= Brano fornito =
○ ○ ○ ○
Nel mentre io e mio marito eravamo sommersi dal lavoro in modalità smartworking come tutto il resto del mondo, Giulia passava il tempo davanti al tablet o a giocare da sola sul divano.
Non sapevamo da che parte girarci. Ma ho preso questo momento di crisi come un’opportunità.
Ho imparato a gestire meglio il tempo, ad organizzare tutto a fare un’agenda della giornata come per anni la facevamo per Giulia.
Ho trovato il modo di poter seguire meglio Giulia, di starle accanto durante la DAD e così ho avuto il privilegio di vedere mia figlia crescere, lottare, imparare e migliorare.
La mia Giulia è una campionessa.
Siamo fortunati perché nonostante tutto lei è forte ed è ad alto funzionamento.
I mesi e i giorni sono passati…l’anno seguente, in seconda elementare, ci siamo ritrovati ancora in DAD. Giulia era più grande, ma anche i programmi scolastici erano più complessi.
Io sempre in smartworking e con una situazione difficile al lavoro.
La seconda elementare è stata molto più complessa, ma ogni tanto, nonostante la DAD, con la maestra di sostegno siamo riusciti a portare Giulia a scuola per la didattica in presenza.
Nelle ore in DAD, spesso nei momenti di relax i bimbi giocano e parlano tra di loro… ma Giulia non riesce ad interagire, è distratta o tatticamente decide che deve andare in bagno o a fare una cosa per non far vedere il suo disagio. Ma anche lei cresce e timidamente ogni tanto prova ad interagire con qualcuno, ma spesso senza successo. Grazie a qualche mamma e qualche compagna/a riusciamo a fare qualche giochino e ad avere dei momenti di scambio… loro sono i nostri angeli custodi.
Finisce l’anno scolastico, in presenza per fortuna. Vinciamo la paura e iscriviamo Giulia al campo estivo…per noi è stata la SVOLTA.
Giulia si diverte, cresce e impara ad interagire.
Io sono felice, vedere lei così mi fa sperare in futuro più in discesa.
Vacanze, avventure, mare e relax….e Giulia cresce.
Iniziamo la terza elementare, tutti dicono che sarà l’anno più difficile.
A scuola inizieranno a studiare…io e mio marito dovremo mettere in campo nuove strategie.
L’inizio dell’anno è sempre complesso: la logopedista non c’è più dobbiamo trovarne un’altra, i terapisti del centro cambiano, il corso in piscina non si sa se riprenderà e il covid è smpre pronto a rovinare le nostre vite.
Galleggiamo fino a Natale (e siamo strafortunati), riusciamo anche ad andare via a trovare una mia cara amica che vive in Spagna. Per Giulia è subito tutto naturale e facile: valigie, aereo e via libera per una settima catapultata in una vita diversa.
Vederla così ci riempie il cuore.
Rientriamo e dopo solo 5 giorni di scuola fioccano i primi positivi.
○ ○ ○ ○
= Consegna 1 =
Traduca in inglese la seguente frase del racconto su Giulia: "Siamo fortunati perché nonostante tutto lei è forte ed è ad alto funzionamento."
= Consegna 2 =
Riporti dal racconto su Giulia il tratto che va da "Nelle ore in" fino a "più in discesa.", senza alcuna modifica.
= Consegna 3 =
Scriva il seguito del racconto su Giulia, riprendendo subito dopo l'ultima frase riportata.

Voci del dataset
○ ○ ○ ○
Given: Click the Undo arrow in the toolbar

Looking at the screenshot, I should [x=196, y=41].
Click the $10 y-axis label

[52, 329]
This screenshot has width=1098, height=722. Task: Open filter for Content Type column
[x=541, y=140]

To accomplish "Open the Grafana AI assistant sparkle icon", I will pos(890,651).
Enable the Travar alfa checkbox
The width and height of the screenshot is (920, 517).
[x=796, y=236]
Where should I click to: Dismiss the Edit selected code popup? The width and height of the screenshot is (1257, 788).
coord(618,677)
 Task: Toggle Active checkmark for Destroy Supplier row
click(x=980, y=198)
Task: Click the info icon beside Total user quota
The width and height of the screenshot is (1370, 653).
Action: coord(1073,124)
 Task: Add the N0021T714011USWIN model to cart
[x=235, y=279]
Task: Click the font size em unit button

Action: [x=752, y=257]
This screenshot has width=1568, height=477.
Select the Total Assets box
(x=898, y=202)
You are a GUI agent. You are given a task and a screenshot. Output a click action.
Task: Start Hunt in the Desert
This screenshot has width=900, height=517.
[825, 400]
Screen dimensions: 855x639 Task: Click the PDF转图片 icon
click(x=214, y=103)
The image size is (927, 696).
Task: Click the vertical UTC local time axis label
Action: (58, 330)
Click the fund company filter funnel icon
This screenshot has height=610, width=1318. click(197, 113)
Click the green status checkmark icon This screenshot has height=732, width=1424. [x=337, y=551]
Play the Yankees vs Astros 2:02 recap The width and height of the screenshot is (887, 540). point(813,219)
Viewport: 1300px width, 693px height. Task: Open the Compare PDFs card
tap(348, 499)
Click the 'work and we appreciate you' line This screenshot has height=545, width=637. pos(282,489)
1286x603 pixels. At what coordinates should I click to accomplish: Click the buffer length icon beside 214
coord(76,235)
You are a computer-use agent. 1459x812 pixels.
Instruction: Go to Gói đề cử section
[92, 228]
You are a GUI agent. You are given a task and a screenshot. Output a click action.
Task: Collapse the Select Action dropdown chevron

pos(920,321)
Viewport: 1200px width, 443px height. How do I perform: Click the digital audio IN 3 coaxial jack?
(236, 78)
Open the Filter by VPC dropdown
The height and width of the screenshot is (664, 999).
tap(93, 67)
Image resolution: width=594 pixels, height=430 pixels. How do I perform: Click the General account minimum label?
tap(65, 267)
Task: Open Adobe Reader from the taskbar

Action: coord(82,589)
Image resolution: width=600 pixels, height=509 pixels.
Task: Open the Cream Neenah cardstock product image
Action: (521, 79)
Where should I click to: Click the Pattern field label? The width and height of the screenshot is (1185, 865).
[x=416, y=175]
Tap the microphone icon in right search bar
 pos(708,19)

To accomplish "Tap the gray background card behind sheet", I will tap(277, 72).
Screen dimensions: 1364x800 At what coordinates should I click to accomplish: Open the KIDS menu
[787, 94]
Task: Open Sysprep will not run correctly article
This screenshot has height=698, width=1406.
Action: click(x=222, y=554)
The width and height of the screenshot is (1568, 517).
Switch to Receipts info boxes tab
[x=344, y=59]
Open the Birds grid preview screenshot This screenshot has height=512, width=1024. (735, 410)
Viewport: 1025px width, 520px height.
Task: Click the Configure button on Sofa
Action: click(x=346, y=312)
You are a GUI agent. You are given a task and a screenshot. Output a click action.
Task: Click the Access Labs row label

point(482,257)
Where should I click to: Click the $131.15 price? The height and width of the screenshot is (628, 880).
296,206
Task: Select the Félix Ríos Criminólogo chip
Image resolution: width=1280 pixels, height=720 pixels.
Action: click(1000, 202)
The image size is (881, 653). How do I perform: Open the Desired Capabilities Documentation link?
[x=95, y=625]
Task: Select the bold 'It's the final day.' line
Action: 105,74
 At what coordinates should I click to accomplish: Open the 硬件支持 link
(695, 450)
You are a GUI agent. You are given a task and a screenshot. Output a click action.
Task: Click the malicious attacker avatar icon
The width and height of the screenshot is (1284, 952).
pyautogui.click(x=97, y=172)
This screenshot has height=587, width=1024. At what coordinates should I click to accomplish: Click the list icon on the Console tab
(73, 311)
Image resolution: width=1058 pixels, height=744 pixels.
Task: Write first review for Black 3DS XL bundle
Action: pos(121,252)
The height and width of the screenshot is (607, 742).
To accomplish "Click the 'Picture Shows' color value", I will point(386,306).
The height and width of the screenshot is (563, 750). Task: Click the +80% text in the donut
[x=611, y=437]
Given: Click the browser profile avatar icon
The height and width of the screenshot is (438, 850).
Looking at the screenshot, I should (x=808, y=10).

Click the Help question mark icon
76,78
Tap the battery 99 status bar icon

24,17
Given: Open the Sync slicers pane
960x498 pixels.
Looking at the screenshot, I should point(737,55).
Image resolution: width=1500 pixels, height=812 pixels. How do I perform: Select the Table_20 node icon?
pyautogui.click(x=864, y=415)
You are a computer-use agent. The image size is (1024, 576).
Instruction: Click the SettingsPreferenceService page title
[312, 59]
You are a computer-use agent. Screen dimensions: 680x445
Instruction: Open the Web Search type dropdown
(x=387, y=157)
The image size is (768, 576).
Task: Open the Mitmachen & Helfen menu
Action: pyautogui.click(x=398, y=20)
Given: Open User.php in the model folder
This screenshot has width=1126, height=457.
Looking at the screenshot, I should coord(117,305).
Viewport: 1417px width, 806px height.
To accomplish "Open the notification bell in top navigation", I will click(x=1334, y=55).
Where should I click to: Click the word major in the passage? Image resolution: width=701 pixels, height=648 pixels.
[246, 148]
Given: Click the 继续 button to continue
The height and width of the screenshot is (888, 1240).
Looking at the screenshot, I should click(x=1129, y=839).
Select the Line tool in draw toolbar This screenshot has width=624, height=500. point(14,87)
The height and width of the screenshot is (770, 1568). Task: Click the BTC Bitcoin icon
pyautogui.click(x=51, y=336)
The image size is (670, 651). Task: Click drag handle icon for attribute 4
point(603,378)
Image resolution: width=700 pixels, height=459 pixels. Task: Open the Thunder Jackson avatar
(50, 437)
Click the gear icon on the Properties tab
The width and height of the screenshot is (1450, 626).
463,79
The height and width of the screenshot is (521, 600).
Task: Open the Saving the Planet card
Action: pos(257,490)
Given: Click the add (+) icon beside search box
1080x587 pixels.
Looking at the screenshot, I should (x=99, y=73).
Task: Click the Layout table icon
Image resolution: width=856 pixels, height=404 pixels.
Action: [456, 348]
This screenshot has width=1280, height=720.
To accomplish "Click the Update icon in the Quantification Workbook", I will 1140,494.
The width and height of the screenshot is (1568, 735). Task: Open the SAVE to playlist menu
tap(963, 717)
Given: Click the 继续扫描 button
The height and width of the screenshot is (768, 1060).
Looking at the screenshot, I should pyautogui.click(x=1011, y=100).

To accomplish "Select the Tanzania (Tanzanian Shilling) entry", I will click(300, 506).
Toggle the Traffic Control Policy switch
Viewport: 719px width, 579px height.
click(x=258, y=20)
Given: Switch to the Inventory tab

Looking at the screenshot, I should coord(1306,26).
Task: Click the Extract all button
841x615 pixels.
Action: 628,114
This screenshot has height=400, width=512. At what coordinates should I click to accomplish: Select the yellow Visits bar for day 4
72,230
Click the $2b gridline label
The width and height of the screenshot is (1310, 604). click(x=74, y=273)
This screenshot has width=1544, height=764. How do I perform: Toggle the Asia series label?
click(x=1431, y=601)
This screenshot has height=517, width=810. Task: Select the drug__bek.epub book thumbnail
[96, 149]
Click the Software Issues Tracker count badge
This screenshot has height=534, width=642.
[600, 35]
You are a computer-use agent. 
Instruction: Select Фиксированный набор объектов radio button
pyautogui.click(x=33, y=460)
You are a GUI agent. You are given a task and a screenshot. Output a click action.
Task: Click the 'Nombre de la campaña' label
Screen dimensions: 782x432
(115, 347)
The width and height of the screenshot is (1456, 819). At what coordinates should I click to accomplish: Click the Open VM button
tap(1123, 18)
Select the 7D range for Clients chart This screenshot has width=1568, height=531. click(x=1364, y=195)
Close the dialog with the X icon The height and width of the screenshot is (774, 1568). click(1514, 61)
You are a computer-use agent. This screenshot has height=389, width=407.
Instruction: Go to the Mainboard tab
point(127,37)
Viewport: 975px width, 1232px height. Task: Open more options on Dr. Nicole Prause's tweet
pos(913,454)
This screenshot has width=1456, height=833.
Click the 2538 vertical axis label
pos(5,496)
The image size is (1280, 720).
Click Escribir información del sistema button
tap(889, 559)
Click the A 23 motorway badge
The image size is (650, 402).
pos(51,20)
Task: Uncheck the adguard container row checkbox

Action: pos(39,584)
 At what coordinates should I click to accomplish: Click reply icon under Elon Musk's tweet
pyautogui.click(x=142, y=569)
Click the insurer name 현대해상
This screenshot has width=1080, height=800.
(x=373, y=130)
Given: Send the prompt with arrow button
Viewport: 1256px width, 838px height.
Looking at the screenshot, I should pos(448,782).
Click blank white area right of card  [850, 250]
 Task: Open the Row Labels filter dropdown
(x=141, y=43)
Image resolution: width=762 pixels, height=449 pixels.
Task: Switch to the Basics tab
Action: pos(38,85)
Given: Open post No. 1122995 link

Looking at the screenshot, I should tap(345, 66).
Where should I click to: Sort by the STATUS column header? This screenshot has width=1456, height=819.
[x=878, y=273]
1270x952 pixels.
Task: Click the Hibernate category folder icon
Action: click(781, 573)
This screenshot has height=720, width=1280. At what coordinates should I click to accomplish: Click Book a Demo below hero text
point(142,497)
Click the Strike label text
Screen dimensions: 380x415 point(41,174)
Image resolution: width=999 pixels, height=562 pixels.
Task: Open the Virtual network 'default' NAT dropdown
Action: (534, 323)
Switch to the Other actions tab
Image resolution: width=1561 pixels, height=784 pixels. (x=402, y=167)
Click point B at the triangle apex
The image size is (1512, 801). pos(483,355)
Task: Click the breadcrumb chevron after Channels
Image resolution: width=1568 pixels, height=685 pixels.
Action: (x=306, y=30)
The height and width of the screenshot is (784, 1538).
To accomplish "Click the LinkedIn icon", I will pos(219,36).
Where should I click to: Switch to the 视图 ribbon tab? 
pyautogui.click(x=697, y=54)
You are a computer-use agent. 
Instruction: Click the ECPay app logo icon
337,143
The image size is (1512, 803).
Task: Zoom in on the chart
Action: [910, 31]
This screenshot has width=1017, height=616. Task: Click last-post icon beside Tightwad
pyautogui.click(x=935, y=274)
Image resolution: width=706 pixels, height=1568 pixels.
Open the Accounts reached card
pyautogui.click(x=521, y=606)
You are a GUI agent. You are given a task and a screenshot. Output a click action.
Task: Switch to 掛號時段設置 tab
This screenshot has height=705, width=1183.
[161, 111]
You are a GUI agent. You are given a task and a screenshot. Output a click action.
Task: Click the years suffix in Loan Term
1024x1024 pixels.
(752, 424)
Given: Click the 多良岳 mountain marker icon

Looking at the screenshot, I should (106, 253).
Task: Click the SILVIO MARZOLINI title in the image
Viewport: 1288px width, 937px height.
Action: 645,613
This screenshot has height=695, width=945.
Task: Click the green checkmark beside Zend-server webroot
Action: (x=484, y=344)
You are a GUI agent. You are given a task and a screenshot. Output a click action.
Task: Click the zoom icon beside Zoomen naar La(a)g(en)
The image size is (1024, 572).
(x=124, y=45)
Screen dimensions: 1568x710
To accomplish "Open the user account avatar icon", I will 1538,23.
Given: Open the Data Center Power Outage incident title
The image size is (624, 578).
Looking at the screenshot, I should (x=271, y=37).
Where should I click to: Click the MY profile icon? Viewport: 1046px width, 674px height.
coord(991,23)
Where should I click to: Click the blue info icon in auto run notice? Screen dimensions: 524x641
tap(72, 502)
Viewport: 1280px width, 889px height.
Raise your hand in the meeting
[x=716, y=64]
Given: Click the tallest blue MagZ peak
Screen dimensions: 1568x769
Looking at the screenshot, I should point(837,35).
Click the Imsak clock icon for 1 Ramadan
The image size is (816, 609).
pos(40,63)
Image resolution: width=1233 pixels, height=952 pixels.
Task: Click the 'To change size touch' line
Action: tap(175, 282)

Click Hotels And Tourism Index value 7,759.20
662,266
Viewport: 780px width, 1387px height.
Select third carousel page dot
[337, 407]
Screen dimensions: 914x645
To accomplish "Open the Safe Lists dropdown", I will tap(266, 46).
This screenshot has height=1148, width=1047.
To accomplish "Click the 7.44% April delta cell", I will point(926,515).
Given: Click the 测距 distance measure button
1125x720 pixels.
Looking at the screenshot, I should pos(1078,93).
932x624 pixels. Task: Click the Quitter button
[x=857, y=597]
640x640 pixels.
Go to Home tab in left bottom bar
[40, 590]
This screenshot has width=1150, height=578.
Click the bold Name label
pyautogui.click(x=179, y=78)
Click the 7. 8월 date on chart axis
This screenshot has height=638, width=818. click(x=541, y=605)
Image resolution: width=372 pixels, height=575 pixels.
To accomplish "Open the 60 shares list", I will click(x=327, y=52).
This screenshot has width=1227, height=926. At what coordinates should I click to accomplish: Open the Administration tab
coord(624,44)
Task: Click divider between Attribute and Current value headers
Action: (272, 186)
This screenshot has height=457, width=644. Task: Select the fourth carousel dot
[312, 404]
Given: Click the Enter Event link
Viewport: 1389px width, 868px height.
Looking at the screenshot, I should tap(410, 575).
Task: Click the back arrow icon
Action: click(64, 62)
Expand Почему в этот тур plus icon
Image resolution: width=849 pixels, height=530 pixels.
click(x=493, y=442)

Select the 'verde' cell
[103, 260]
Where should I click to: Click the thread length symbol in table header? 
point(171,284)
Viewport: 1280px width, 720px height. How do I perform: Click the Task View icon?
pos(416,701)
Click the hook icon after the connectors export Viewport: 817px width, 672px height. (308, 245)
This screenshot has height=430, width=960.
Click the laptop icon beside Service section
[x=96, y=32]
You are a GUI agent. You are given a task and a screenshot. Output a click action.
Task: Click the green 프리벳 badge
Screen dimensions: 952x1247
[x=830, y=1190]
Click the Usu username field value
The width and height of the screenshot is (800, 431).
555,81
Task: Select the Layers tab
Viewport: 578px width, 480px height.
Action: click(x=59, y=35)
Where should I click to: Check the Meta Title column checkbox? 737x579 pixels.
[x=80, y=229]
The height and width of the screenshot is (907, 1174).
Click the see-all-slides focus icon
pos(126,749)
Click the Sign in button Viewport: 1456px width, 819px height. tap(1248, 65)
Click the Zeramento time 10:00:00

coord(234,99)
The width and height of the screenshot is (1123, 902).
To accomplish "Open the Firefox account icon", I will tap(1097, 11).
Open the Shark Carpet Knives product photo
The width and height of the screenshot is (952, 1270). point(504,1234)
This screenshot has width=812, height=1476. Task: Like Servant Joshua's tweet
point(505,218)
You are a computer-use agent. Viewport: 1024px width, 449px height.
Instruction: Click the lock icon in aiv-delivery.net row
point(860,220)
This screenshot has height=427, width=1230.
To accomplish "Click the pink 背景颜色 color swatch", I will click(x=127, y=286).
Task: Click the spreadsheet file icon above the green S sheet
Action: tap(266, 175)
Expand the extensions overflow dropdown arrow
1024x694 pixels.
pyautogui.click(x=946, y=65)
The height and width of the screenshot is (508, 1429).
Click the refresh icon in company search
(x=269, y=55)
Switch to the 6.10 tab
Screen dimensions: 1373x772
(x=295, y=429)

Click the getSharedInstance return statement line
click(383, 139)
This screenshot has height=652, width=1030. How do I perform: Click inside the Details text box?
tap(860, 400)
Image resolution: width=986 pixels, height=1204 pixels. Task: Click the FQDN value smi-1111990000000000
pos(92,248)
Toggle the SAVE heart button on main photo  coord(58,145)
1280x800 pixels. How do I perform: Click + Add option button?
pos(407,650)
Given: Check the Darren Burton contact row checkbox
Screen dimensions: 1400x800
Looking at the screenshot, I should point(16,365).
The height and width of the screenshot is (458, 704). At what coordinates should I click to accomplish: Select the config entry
○ ○ ○ ○
= Risposta scritta 1 =
We are lucky because, despite everything, she is strong and high-functioning.

= Risposta scritta 2 =
Nelle ore in DAD, spesso nei momenti di relax i bimbi giocano e parlano tra di loro… ma Giulia non riesce ad interagire, è distratta o tatticamente decide che deve andare in bagno o a fare una cosa per non far vedere il suo disagio. Ma anche lei cresce e timidamente ogni tanto prova ad interagire con qualcuno, ma spesso senza successo. Grazie a qualche mamma e qualche compagna/a riusciamo a fare qualche giochino e ad avere dei momenti di scambio… loro sono i nostri angeli custodi.
Finisce l’anno scolastico, in presenza per fortuna. Vinciamo la paura e iscriviamo Giulia al campo estivo…per noi è stata la SVOLTA.
Giulia si diverte, cresce e impara ad interagire.
Io sono felice, vedere lei così mi fa sperare in futuro più in discesa.

= Risposta scritta 3 =
Si torna in DAD.
Si si torna in DAD, ma siamo in terza elementare.
L’ansia è a mille, io e mio marito sommersi di lavoro. Bisognerà riorganizzare tutto.
Ma lei è cresciuta.
Ma lei ci stupisce, ancora una volta.
Ma lei se la cava.
Riesce a seguire abbastanza le lezioni, ma ascoltandola mi rendo conto che il gap con i suoi compagni sta aumentando in maniera esponenziale. A Giulia manca la proprietà di linguaggio, lo è brava fa il massimo, ma vederla così…ci fa male!
Anche a questo giro di DAD ho avuto l’opportunità di starle accanto e capire come devo impostare la sua attività per facilitarle l’apprendimento.
Lato socializzazione invece è andata molto meglio: Giulia voleva collegarsi prima per vedere i compagni e fare due parole con loro. Il momento dell’intervallo invece sempre un disastro perché non vedeva l’ora di scollegarsi per riposarsi.
Per lei è davvero difficile.
Per lei è davvero difficile perché concentra tutte le sue energie per apparire tranquilla, attenta e pronta durante le ore di lezione, ma poi si deve riposare.
Per lei ogni giorno a scuola o in DAD è compresso perché vuole farsi vedere all’altezza degli altri suoi compagni. Il suo sforzo è enorme.
Il suo sforzo è causato dalla società, da quello che gli altri si aspettano da lei.
Il suo sforzo è non far vedere che è autistica.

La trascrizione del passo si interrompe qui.